Historians and journalists such as Richard Hofstadter and Susan Jacoby have decried the reality of 'anti-intellectualism' in American society, culture, and politics. Yet intellectuals have played a vital and underappreciated role in shaping US diplomacy - from Alfred Thayer Mahan to Paul Wolfowitz. This monograph, titled World Makers: Intellectualism in American Diplomacy, explores the varied reasons why US government has proved so amenable to input from academia, think-tanks, and freelance intellectuals and examines the careers of eight intellectuals who authored influential geopolitical doctrines: Alfred Mahan, Woodrow Wilson, Charles Beard, Walter Lippmann, George Kennan, Paul Nitze, Henry Kissinger and Paul Wolfowitz. The introduction to the book first discusses the varying ways in which the 'intellectual' has been defined, and proposes criteria that allow us to identify a foreign policy intellectual. It secondly examines the historical circumstances that have allowed intellectuals - broadly conceived - to influence US diplomacy from 1890 to the present; focusing on the proliferation of US colleges through the nineteenth century, pioneering attempts to utilise the academy such as Robert La Follette's "Wisconsin Idea," the professionalization of US higher education inspired by the achievements of Germany's research universities, and the strong links forged between academia, think-tanks and government through the progressive era, two world wars, and into the Cold War and beyond. It thirdly compares the US experience of welcoming intellectuals into policymaking with that of the United Kingdom, France, Russia and China - the four nations that have displayed a global ambition comparable to the United States in recent history.

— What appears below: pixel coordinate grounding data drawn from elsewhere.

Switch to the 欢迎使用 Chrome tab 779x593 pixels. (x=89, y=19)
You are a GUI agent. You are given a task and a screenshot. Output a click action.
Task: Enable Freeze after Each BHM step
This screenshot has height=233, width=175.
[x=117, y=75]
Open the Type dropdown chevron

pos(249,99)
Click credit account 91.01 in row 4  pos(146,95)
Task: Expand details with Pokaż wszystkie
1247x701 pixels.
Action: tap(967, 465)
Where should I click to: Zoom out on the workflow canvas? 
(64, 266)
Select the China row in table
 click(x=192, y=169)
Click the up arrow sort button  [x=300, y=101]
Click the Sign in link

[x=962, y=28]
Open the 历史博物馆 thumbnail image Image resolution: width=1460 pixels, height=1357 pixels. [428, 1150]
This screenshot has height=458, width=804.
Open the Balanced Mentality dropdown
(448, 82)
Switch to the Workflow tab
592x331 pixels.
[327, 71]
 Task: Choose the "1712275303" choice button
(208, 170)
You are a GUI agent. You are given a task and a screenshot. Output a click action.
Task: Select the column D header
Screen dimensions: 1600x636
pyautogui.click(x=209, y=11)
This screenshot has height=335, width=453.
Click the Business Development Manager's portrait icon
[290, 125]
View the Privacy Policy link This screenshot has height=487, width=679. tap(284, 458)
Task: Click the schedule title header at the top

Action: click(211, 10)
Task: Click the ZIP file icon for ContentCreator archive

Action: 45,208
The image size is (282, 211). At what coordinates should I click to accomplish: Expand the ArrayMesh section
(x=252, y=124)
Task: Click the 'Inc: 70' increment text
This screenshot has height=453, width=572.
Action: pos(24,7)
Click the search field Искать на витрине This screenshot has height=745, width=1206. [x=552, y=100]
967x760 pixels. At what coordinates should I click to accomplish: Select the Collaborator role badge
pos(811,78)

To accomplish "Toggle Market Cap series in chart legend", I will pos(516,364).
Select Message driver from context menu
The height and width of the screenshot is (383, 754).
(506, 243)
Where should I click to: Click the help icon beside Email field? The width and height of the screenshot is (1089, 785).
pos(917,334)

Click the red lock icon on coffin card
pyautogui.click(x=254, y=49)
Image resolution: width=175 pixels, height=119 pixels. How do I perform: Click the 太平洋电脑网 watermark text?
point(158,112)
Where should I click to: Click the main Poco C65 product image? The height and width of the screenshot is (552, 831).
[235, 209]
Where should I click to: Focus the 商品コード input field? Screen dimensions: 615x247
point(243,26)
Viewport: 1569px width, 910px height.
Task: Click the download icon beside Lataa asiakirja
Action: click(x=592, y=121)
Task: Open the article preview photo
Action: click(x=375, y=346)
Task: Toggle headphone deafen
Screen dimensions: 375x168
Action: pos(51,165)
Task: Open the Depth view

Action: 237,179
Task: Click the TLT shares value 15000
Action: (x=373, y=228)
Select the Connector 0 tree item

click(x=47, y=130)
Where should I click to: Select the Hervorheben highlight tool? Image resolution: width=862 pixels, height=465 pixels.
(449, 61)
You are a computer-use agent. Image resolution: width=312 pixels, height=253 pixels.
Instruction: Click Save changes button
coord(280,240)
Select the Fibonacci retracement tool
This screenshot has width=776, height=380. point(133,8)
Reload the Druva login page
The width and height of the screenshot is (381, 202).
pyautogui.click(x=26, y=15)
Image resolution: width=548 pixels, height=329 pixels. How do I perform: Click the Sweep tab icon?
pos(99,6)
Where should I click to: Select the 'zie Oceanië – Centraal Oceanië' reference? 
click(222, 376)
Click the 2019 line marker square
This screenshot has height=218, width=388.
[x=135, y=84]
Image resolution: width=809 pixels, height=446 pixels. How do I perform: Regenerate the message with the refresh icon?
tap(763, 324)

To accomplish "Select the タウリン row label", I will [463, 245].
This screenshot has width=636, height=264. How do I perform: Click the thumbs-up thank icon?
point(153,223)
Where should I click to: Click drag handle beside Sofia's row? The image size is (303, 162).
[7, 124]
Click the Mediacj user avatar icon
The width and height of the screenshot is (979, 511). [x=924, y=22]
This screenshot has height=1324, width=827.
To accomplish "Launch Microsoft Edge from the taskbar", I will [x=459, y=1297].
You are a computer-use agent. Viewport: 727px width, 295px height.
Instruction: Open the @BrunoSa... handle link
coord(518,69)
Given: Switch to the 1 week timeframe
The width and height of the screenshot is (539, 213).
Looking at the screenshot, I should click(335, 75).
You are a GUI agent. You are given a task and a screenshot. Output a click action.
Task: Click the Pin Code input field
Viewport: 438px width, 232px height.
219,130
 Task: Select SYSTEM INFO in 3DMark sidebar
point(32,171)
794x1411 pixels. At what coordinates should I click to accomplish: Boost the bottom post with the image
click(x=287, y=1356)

The core of the book constitutes eight chapters on the individuals named above. These chapters are not discrete biographical studies, but are designed to probe the way in which successive generations of intellectuals reacted, to some degree, to the ideas presented by their predecessors. Woodrow Wilson's moralistic internationalism was conceived partly as a response to Alfred Mahan's hard-headed calculation of national interest. Charles Beard's isolationism railed against the naïve hopelessness of Wilson's League of Nations and argued that the plight of poor Americans was being ignored by the elitist Anglophiles of the north-eastern seaboard. The pragmatic Walter Lippmann reacted against Wilson's Panglossian vision for international affairs and Beard's insularity and lack of foresight. In later years, neoconservatives such as Paul Wolfowitz pilloried Henry Kissinger for his amoral realism and his lack of affinity for traditional American values. These chapters, based on fresh archival research in the United States - including some wonderful material from George Kennan's recently released diaries at the Seeley-Mudd library in Princeton - are designed to gauge the influence exerted by these intellectuals. But the wider purpose is to set out a grand debate on the three foreign policy doctrines - realism, isolationism, and variants on liberal internationalism - that have vied for dominance at the apex of US government.
The book's penultimate chapter examines the influence exerted by the intellectuals currently employed by the Obama administration - Anne-Marie Slaughter, Samantha Power, James Steinberg, and Susan E. Rice, to name but four - and concludes with a discussion of the intellectual types - the political scientist of political historian; the generalist or specialist; the fox or the hedgehog, as Isaiah Berlin would have it - that have contributed most usefully to US foreign policy-making. The book's core purpose is to identify the intellectual attributes that combine most efficaciously in the making of US foreign policy. It cautions that the making of foreign policy requires a cognitive flexibility that too often eludes academics with theories to prove.